USAToday has several stories on the "pay to play" trend discussed here yesterday. Here's a snip from the cover story:
School sports used to mean paying only with sweat. More and more these days, sports can also mean paying a fee. Fairfield's fees are an extreme example of a national trend toward programs that require public school students to pay if they want to play sports and/or participate in other activities.
USA TODAY surveyed state high school sports associations and found 34 states in which associations say at least some school districts are charging students to play sports. Associations in 16 states plus the District of Columbia say they do not have, or are at least unaware of, schools that charge user fees.
Pay to play, as it is commonly called, is not new. But the number of public schools that impose it is growing, an assertion that state associations base mainly on anecdotal evidence — what they hear informally from schools — because most states do not track how many schools charge fees.

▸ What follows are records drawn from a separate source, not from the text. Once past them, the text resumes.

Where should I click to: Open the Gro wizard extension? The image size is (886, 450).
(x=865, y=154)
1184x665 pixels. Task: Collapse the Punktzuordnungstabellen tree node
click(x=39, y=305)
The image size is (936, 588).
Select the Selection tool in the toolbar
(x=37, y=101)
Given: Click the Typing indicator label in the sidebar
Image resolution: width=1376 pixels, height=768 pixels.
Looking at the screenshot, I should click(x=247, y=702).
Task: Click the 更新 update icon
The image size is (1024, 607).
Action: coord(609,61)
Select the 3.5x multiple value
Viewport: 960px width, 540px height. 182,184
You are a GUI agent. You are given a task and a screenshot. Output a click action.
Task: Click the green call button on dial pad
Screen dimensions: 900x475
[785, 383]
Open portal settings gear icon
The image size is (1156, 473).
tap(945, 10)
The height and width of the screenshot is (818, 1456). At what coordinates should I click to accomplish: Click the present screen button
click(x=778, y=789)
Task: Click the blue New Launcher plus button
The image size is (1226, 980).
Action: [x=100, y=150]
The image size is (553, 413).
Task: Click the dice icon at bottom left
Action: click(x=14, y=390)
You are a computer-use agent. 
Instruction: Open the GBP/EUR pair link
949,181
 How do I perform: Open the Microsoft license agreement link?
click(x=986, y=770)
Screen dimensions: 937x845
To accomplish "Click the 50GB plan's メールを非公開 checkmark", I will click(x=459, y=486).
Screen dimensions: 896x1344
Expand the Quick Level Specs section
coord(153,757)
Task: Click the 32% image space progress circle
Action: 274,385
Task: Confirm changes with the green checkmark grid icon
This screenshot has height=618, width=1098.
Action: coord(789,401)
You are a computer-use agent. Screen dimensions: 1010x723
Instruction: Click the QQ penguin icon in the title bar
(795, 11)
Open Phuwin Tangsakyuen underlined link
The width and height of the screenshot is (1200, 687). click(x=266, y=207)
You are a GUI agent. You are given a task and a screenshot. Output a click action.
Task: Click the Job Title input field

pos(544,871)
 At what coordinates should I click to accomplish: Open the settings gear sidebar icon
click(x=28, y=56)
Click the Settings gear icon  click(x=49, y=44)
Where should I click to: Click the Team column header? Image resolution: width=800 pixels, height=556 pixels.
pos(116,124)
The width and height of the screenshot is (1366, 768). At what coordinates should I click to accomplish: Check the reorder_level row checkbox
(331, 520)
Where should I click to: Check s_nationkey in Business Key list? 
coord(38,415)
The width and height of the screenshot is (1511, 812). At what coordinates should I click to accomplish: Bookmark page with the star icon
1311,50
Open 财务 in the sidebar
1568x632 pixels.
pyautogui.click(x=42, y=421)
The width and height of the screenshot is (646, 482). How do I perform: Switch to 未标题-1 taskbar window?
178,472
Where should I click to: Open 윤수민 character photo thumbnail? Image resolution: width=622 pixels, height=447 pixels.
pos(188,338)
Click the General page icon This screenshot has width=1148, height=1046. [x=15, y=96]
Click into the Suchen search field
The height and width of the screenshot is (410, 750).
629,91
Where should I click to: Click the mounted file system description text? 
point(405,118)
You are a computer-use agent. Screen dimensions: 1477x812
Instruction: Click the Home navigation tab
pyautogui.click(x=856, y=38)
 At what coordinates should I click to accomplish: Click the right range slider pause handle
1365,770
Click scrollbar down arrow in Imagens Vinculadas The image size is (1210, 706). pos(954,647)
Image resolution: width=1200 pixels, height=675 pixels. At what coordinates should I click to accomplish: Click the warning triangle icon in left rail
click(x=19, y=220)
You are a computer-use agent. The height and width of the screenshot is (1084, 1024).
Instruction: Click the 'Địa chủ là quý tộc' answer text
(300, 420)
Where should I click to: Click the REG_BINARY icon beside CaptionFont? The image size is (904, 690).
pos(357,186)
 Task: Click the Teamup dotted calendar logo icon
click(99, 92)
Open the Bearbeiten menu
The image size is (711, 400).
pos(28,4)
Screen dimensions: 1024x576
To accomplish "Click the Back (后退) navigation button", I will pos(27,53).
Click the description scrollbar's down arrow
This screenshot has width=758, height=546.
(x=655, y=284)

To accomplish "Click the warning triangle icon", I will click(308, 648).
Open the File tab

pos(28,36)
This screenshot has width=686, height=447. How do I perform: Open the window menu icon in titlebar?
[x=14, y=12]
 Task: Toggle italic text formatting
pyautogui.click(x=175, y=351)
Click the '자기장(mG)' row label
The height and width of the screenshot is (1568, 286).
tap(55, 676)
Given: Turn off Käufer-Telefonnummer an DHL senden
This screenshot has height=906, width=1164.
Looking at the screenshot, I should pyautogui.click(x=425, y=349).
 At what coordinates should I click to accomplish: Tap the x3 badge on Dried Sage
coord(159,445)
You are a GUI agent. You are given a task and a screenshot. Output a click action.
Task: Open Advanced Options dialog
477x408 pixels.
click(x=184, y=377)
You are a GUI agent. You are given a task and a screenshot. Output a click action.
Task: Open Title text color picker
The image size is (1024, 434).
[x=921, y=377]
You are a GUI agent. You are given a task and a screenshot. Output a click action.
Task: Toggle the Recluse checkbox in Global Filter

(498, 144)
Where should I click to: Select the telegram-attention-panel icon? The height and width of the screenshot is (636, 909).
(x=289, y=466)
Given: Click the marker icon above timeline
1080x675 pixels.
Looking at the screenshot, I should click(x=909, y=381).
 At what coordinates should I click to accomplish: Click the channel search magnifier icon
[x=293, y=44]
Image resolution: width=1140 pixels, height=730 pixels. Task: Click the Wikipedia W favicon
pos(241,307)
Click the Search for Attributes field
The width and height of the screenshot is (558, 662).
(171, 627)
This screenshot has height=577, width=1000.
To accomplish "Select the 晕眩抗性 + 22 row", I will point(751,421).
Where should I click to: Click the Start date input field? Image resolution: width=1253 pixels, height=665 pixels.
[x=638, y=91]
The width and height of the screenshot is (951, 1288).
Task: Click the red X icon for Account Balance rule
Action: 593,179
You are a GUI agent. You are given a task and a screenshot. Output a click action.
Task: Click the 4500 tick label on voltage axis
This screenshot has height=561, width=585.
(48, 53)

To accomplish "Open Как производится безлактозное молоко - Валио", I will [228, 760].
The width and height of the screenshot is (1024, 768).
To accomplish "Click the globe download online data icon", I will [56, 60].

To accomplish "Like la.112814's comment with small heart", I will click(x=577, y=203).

One that does count is Kansas, where pay-to-play districts have grown from 29 to 50 to 55 in the last three years; that's about 18% of the state's 302 school districts.
Michigan has 760 high schools; 558 returned a survey last year and 126 of those said they charged user fees, more than double from a decade ago. Missouri counted for the first time this spring and found 50 high schools with user fees.
The cover story is supplemented by this article which focuses on a vote to raise the tax levy in Fairfield Ohio. Fees of over $600 per sport await families should voters reject the tax proposal, as they've done with prior versions.